Every episode features these two crumb-bums overreacting to what they think is a ghost. But it seriously makes no sense at all. But it also seems like they must be at least scooby their 20s, because teenagers wouldn't likely be found living unsupervised on the open road. Just what temperature is it in this world? As such, they may have questions about how this group conducts its official Mystery, Inc.
Mystery, Inc. Adult viewers will notice they're even registered with some kind of oversight agency and pay taxeshence the "Inc. Grown-ups, doo, are necessarily concerned with earning a living to provide things like food, shelter, and the cable TV subscription via which their children watch old episodes of Scooby-Doo.

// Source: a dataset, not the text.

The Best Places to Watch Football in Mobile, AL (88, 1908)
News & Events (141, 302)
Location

In other words, Scooby-Doo constantly reiterates that personalities aren't real, and there is always a logical explanation for any supernatural entity which will inevitably be discovered by Velma. Kids tend to take things as they come and at face value, particularly when it comes to entertainment. Ostensibly, the laughter is placed on the soundtrack to remind young viewers that the show, despite the spooky situations and alleged ghosts, is supposed to be a light-hearted comedy. Velma pairs that bulky sweater with a miniskirt, Daphne opts for a leg-baringand Shaggy wears a T-shirt. Scooby-Doo, Where Are You!
Kids love Scooby-Doobut there's so much they might not doo until after they've grown up with its many incarnations. This is no accident — Shaggy moved away from meat as a stipulation of the guy who provided his voice. Scrappy-Doo is exactly like Poochie, contrasting Scooby's laid-back fraidy-cat energy by being aggressive and perpetually angling for a fist-fight.
The extended Scooby-Dooniverse always looks chilly, perhaps because we so rarely see the sun shine on the Mystery, Inc. The near-omnipresent fog also suggests a scooby climate, as does Velma's sartorial choice of a cozy orange turtleneck sweater. Side note: if Shaggy does smoke marijuana with his dog, isn't that animal abuse?
But the boys have long pants, and Fred's got that heavy-looking shirt never mind the ascot — that's purely decorative. Invariably, he pairs himself up with Daphne, who is clearly the subject of his intense romantic interest. Adding a young, energetic character to revitalize a long-in-the-tooth show is a television tradition, and one that almost always fails miserably.